Under a railway embankment the two of you are lost in a slow fuck.
6.
To survive all that persists in evident harmony.
To be snow on a warm palm‚ which will freeze from
the weight of silvery crystals. To be a letter in Sanskrit.
Buckwheat honey. To be less than eternity and confidential
documents. To become poppies‚ tobacco leaves‚ a flat
landscape. A word which no one can repeat properly.
To rustle to someone like a rhyme from a sonnet
and instantly sink into disorder. To be absurd bird
chatter echoing in all the rooms like a melody. To be vast
fields‚ blues in forty-year-olds’ memories. To survive
the anguish of a space that constricts like an animal’s pupil.
That attacks with dreadful force and settles its belated debt.
7.
Under horizons of wet flocks it could have been otherwise.
Perhaps neighbors would leave him in the room for at least
three days. So that the air might lie heavily on his eyes‚ open
wide to the hunt and flight. And to nostalgia‚ which no one
among them can shake off. So that death’s thin song would echo
in his ear. And the casual droning of bees would close the circle.
But I don’t believe it. In the people endlessly wandering‚ some
map is always rioting beyond the edges of these lines.
And it borders on the unbearable. So that the premonition
of a cuckoo’s muffled singing clearly breathes in them.
And in their liver burns brute strength‚ which in the presence
of a woman turns into yearning. With it comes the smell of cinnamon.

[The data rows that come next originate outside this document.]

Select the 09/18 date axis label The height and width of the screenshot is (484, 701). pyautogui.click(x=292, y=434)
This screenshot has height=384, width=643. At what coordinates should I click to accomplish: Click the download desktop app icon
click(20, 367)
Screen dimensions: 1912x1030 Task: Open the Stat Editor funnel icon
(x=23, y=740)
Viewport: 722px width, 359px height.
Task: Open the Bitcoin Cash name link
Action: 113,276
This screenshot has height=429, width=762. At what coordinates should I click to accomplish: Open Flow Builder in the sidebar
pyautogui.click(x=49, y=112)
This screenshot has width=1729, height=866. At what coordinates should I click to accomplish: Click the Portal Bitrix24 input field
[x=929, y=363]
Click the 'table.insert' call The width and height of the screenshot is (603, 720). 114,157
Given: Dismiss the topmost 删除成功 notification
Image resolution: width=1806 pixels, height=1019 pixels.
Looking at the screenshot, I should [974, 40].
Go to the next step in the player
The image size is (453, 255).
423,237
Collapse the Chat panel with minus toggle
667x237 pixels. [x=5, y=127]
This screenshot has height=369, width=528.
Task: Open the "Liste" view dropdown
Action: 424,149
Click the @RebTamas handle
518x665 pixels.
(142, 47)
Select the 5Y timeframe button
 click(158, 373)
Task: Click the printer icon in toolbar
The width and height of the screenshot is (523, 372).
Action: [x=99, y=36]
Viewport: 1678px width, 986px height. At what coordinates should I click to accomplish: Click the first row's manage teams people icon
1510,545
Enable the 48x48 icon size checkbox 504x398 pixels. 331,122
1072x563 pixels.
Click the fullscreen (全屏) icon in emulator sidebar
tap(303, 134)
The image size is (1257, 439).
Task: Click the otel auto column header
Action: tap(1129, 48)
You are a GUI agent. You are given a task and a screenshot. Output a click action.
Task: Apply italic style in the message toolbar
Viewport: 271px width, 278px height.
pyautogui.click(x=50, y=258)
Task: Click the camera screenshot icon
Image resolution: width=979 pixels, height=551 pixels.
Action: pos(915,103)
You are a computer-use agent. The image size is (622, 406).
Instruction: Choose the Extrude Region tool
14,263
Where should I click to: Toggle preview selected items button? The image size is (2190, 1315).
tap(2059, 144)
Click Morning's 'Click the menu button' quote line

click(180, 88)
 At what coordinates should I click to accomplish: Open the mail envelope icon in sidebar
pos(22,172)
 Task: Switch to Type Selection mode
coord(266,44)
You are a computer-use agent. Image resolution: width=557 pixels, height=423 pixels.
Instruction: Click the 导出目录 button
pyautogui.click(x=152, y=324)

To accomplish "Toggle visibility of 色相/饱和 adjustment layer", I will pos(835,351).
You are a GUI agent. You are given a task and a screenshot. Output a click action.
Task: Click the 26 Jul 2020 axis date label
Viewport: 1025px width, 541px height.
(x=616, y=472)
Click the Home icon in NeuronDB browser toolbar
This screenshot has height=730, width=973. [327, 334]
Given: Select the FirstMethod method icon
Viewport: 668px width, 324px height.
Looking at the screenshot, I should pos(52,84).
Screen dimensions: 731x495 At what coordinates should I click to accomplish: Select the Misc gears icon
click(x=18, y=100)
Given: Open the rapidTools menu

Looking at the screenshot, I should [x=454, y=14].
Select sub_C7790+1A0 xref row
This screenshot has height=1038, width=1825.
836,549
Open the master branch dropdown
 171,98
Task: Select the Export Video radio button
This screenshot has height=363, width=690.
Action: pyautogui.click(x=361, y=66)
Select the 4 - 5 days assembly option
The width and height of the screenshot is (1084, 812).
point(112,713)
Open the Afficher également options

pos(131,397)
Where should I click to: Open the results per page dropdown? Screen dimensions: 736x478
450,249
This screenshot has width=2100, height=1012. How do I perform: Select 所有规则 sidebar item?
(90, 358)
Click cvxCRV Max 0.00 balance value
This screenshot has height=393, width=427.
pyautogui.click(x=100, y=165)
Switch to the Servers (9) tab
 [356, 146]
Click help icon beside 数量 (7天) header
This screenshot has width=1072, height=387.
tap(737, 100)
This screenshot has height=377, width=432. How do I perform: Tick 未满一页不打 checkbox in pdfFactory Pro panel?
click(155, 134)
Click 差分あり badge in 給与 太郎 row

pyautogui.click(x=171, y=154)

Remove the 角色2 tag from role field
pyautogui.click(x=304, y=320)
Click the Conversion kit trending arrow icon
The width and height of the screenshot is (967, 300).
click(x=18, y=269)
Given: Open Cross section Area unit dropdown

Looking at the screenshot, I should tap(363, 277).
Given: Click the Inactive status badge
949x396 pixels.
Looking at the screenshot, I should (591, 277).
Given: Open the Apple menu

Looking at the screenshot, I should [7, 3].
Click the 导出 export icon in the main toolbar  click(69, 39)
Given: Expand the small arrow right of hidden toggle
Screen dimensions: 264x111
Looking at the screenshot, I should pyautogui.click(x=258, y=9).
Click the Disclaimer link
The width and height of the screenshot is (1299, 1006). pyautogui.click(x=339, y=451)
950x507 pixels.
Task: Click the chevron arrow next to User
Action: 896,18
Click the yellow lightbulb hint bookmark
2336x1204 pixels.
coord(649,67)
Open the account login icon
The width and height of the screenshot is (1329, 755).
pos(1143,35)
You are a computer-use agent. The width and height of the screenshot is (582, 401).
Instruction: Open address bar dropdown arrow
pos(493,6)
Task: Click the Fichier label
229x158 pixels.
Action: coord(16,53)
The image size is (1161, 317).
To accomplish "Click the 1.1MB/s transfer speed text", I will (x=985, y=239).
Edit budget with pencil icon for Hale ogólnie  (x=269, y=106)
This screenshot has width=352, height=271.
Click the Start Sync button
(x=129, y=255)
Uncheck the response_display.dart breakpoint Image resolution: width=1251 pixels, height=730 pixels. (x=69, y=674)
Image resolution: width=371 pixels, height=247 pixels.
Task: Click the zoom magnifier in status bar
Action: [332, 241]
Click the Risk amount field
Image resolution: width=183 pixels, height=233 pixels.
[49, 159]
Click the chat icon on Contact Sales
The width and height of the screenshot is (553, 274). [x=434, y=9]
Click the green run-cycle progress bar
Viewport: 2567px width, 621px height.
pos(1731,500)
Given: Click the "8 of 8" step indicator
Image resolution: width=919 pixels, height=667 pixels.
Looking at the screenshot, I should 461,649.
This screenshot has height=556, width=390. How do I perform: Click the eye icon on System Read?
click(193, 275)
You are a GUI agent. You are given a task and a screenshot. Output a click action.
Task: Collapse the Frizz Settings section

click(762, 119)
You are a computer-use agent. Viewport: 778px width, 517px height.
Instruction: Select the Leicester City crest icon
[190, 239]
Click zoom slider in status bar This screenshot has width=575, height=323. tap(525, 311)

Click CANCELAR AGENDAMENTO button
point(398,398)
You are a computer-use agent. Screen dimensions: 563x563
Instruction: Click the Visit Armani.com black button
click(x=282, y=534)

When Aleš Debeljak, one of the most renowned Slovenian poets and essayists of the past three decades, died in a car accident on 28th January 2016, the world lost a great postmodern poet who endeavored to capture the complexity of our living planet with commanding historical sense and emotional intensity.
Born in Ljubljana, Slovenia in 1961, the poet, editor, translator, and professor Ales Debeljak graduated in comparative literature from the University of Ljubljana and later received his Ph.D. in Social Thought at Syracuse University, New York. He was a Senior Fulbright fellow at the University of California, Berkeley and a fellow at the Institute of Advanced Study in Budapest.
A leading Central European poet, Debeljak has published five books of poems and eight books of essays in his native Slovenian. His books in English translation include Anxious Moments as well as Dictionary of Silence and The City and the Child and Without Anesthesia: New & Selected Poems.
As the American critic Kathy Crown rightly mentions,"Each of Ales Debeljak's hallucinatory poems is lit by wonder, as the poetic voice strives for a pure state of incandescence. Pushed beyond language into the body's shadow zone, the human voice threatens to disintegrate into inarticulate cries piercing screams, soft chimes, vocal tremors, and the high C of Ella Fitzgerald. Yet the poet who is "running out of words" does not succumb to silence; instead, he begins to enter new names in its dictionary. Deeply grounded in an awareness of social and political concerns, Debeljak's poems wander restlessly "on the border between east and west," in a surreal landscape of refugee camps, barren fields, and deserted city streets. His work more ontology than confession exists where Rilke's gleaming visions meet the dark edge of the millennium. In Sonja Kravanja's splendid translations, which deftly capture the music and melancholy that infuse Debeljak's work, we have a significant document on the effects of exile, wandering, and survival on language."
Debeljak is a postmodern Spinx and his poems often carry a detailed mapping of lives-of-the-moment and they are intellectually sharp and penetrating affecting our psyche. Seemingly simple and prosaic at first glance, his poetry gains power, magic and momentum as it treads into the historical, topographical and human landscape, from which no exit seems possible.
This gripping quality makes his poems intense, cohesive and articulate. Memory, melancholy and moist silence pervade much of his poetry. Aleš Debeljak is a universal poet and his encyclopedic style carries the command of a Renaissance master, continuously combining artistic sensibility and scientific reflection with social responsibility.
His poetry is a wonderful combo of passion, emotion, pathos, sensuality meditation, warmth, reflection, beauty and rich engagement even the minutia around him. This can be experienced in the above poem too.